By the way, the metal got its name due to this variety of colors. Iris is the goddess of the rainbow in Greek mythology.

Application

Of particular interest as a source of electricity is its nuclear isomer, iridium-192m2 (half-life 241 years).

Alloys with W and Th are materials for thermoelectric generators, with Hf are materials for fuel tanks in spacecraft, with Rh, Re, W are materials for thermocouples operated above 2000 °C, with La and Ce are materials for thermionic cathodes.

Iridium is also used to make pen nibs.
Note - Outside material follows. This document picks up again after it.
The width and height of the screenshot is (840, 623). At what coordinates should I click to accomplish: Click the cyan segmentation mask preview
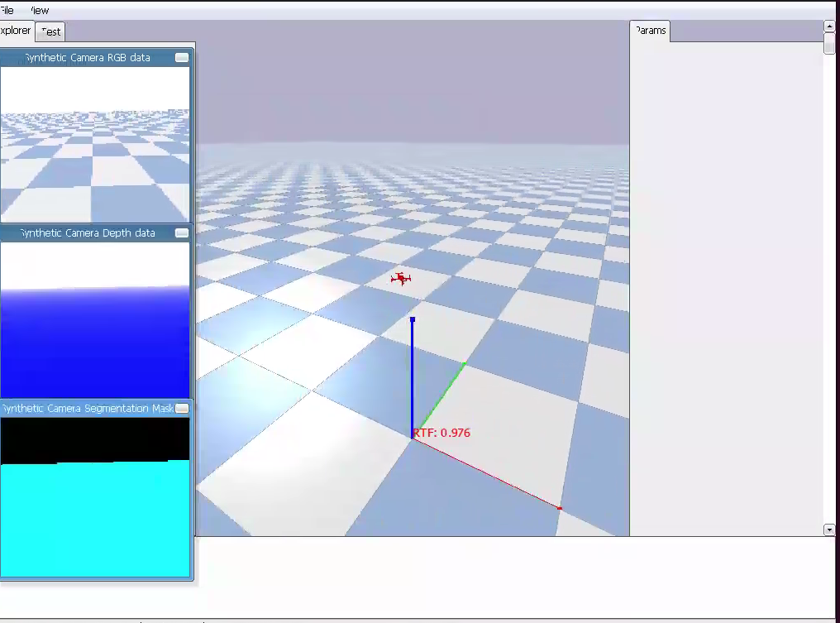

A small ball of iridium can be found on the tips of nibs and ink rods, and is especially visible on gold nibs, where it is a different color from the nib itself.

Iridium in paleontology and geology is an indicator of the layer that formed immediately after the fall of meteorites.

Iridium, along with copper and platinum, is used in spark plugs of internal combustion engines (ICE) as a material for the manufacture of electrodes, making such plugs the most durable (100-160 thousand km of vehicle mileage) and reducing the requirements for sparking voltage. The first company to use iridium, thereby improving the quality of spark plugs, was the Japanese company NGK. Initially used in aviation and racing cars, then, as the cost of production decreased, it began to be used in mass-produced cars. Currently, such spark plugs are available for most engines, but are the most expensive.

Iridium-192 is a radionuclide with a half-life of 74 days, widely used in flaw detection, especially in conditions where generating sources cannot be used (explosive environments, lack of supply voltage of the required power).

Platinum-iridium alloy has great mechanical strength and does not oxidize. In particular, the kilogram standard is made from this alloy.

In 2013, iridium was used for the first time in the world in the production of official coins by the National Bank of Rwanda, which issued a coin made of pure metal of 999 purity. An iridium coin was issued in the denomination of 10 Rwandan francs.